Member of the Washington House of Representatives from the 37th district
- In office January 9, 1995 – January 13, 2003 Serving with Dawn Mason
- Preceded by: Vivian Caver
- Succeeded by: Eric Pettigrew

Personal details
- Born: October 8, 1946 Seattle, Washington, U.S.
- Died: July 13, 2013 (aged 66) Whidbey Island, Washington, U.S.
- Relatives: Tama Tokuda (mother); Wendy Tokuda (sister); Marilyn Tokuda (sister); Maggie Tokuda-Hall (niece);
- Alma mater: University of Washington (BA, MSW)
- Occupation: social worker, politician

= Kip Tokuda =

American social worker and politician from Washington

Kip Yoshino Tokuda (October 8, 1946 - July 13, 2013) was an American social worker and politician.

==Background==
Tokuda was born in 1946 in Seattle, Washington. His parents George and Tamako (born Inouye) owned the Tokuda Pharmacy, which was located on Jackson Street at the time. He was raised in Seattle's Central District and on Beacon Hill neighborhoods. He initially attended Garfield High School, but transferred and graduated from Cleveland High School. Tokuda received both his bachelor's and master's degree from the University of Washington (1969, B.A. in sociology, master's degree in social work in 1973). He was director of children's and human services programs.

He served in the Washington House of Representatives 1995-2003 as a Democrat. Tokuda was chairman of the House Children and Family Services Committee of the state House. He was also a member of the Appropriations Committee and the Juvenile Justice and Family Law Committee in the chamber.

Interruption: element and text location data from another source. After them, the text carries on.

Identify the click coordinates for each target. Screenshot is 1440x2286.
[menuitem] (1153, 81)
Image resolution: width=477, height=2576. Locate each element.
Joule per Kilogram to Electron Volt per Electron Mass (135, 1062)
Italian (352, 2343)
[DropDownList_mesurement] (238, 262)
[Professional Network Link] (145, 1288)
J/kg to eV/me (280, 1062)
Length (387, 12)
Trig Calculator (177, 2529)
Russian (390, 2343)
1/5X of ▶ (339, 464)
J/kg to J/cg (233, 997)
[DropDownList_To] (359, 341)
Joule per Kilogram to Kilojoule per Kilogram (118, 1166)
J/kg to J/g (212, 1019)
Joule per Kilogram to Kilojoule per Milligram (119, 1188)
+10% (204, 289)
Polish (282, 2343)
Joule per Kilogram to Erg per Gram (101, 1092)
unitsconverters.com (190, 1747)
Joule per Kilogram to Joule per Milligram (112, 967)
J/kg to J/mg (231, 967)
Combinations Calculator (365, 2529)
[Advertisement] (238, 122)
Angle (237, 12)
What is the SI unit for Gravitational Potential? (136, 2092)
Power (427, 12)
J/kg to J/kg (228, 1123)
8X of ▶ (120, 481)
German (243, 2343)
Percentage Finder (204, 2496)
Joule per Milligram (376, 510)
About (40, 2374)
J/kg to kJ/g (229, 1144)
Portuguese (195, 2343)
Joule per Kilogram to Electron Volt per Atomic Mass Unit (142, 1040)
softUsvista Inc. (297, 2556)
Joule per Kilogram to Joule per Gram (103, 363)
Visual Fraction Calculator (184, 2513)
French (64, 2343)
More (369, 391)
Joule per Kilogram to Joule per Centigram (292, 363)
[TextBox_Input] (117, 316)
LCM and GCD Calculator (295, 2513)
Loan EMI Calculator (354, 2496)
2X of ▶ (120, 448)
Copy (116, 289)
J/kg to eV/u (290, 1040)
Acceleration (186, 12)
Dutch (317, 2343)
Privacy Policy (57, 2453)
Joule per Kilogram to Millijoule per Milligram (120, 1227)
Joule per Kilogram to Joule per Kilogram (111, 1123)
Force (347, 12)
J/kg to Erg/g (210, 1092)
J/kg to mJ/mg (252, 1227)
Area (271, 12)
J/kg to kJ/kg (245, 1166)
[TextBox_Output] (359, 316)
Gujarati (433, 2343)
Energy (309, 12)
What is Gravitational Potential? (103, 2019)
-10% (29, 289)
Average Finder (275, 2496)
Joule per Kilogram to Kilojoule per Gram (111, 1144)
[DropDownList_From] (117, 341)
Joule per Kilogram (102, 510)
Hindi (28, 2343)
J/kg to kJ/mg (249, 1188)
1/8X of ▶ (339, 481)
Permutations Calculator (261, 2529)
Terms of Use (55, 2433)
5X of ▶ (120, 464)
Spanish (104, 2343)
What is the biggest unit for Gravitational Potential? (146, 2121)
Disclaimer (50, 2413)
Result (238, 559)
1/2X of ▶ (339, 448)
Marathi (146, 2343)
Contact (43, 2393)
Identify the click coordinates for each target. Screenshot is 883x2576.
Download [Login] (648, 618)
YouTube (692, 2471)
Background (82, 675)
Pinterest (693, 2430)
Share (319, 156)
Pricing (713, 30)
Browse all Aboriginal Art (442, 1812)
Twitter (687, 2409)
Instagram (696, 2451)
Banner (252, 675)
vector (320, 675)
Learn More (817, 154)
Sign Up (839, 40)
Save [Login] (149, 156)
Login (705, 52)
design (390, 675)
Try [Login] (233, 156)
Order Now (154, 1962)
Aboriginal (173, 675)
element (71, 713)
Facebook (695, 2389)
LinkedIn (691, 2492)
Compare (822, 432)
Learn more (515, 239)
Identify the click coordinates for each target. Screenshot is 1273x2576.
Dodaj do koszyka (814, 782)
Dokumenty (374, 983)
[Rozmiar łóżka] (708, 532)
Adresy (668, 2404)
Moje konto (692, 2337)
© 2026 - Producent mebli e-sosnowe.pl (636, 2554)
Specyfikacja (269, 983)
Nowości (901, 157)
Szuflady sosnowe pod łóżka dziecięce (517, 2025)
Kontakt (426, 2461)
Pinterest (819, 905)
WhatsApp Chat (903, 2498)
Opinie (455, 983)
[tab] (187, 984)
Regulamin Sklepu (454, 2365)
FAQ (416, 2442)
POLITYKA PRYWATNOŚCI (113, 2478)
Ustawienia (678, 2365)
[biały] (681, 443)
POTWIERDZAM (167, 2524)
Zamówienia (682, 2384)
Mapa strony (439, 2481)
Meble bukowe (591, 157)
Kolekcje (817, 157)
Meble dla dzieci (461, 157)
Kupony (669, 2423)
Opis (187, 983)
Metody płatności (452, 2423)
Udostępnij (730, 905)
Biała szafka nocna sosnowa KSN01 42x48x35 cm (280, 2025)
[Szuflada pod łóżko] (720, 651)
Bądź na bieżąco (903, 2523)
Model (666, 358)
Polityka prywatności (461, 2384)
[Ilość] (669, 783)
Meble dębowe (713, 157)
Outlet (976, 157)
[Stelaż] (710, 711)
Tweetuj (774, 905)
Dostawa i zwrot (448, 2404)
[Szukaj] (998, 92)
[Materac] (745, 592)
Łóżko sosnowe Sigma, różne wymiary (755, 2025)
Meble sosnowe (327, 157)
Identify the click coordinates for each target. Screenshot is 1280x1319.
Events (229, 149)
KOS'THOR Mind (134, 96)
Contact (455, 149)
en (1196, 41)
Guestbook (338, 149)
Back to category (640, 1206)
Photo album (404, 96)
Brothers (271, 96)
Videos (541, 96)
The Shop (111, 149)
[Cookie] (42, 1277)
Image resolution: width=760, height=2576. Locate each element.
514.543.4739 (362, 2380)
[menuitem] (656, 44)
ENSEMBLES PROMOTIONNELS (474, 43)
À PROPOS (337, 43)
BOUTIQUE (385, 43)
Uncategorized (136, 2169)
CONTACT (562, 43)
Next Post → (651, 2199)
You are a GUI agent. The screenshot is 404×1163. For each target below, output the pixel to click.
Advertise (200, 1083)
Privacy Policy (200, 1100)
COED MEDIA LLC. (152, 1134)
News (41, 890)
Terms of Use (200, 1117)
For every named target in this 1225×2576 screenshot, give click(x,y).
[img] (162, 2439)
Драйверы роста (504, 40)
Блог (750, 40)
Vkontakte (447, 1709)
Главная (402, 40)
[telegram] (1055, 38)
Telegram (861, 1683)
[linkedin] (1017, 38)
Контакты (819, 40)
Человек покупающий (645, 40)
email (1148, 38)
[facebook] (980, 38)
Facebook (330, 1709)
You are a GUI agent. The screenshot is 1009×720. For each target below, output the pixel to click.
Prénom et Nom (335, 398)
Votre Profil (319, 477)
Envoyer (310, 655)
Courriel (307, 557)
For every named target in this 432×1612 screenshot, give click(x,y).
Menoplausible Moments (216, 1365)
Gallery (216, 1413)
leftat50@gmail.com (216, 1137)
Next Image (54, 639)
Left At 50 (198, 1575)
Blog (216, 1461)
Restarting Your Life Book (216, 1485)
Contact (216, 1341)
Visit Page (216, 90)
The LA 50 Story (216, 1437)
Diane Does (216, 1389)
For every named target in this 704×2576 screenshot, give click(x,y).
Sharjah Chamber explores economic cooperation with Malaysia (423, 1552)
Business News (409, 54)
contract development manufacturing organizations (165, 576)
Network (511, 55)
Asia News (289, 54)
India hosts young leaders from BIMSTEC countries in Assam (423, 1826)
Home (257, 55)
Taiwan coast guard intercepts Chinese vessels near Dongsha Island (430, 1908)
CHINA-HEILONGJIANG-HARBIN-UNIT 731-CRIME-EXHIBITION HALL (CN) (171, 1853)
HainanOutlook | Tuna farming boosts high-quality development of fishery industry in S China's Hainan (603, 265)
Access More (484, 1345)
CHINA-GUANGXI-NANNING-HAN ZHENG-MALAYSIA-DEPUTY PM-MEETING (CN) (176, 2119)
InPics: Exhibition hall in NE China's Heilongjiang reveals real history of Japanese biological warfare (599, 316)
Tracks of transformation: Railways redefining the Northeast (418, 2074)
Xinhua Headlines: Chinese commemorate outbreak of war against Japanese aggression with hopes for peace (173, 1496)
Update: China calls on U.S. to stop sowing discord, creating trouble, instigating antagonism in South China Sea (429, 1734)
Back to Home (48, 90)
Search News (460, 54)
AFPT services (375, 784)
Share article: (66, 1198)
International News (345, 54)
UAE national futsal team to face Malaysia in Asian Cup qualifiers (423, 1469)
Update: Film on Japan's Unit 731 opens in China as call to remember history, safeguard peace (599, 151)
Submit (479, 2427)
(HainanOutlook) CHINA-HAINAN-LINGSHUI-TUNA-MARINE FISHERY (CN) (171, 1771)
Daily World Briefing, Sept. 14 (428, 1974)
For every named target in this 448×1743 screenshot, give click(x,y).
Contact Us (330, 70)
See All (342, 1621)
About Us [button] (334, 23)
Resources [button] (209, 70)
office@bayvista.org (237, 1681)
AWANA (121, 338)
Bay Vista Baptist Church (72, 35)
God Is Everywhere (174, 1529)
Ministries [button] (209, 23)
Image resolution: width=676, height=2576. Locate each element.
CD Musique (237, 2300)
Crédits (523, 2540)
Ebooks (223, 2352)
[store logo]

Tokuda founded the Japanese Cultural and Community Center of Washington. On April 29, 2012, Tokuda was awarded the Order of the Rising Sun, Gold Rays with Rosette by Emperor Akihito for promoting positive relations between Japan and the United States.

His sister is television journalist Wendy Tokuda. His niece Maggie Tokuda-Hall wrote a children's book called Love in the Library about how his parents met while imprisoned inside a Japanese-American detention camp during the Second World War.

==Death==
Tokuda died of a heart attack on July 13, 2013, at age 66 while fishing on Whidbey Island.

==Legacy==
In 2016, the Kip Tokuda Memorial Civil Liberties Public Education Program was established in the State of Washington through the Office of Superintendent of Public Instruction to educate the public regarding the history and the lessons of the World War II exclusion, removal, and detention of persons of Japanese ancestry.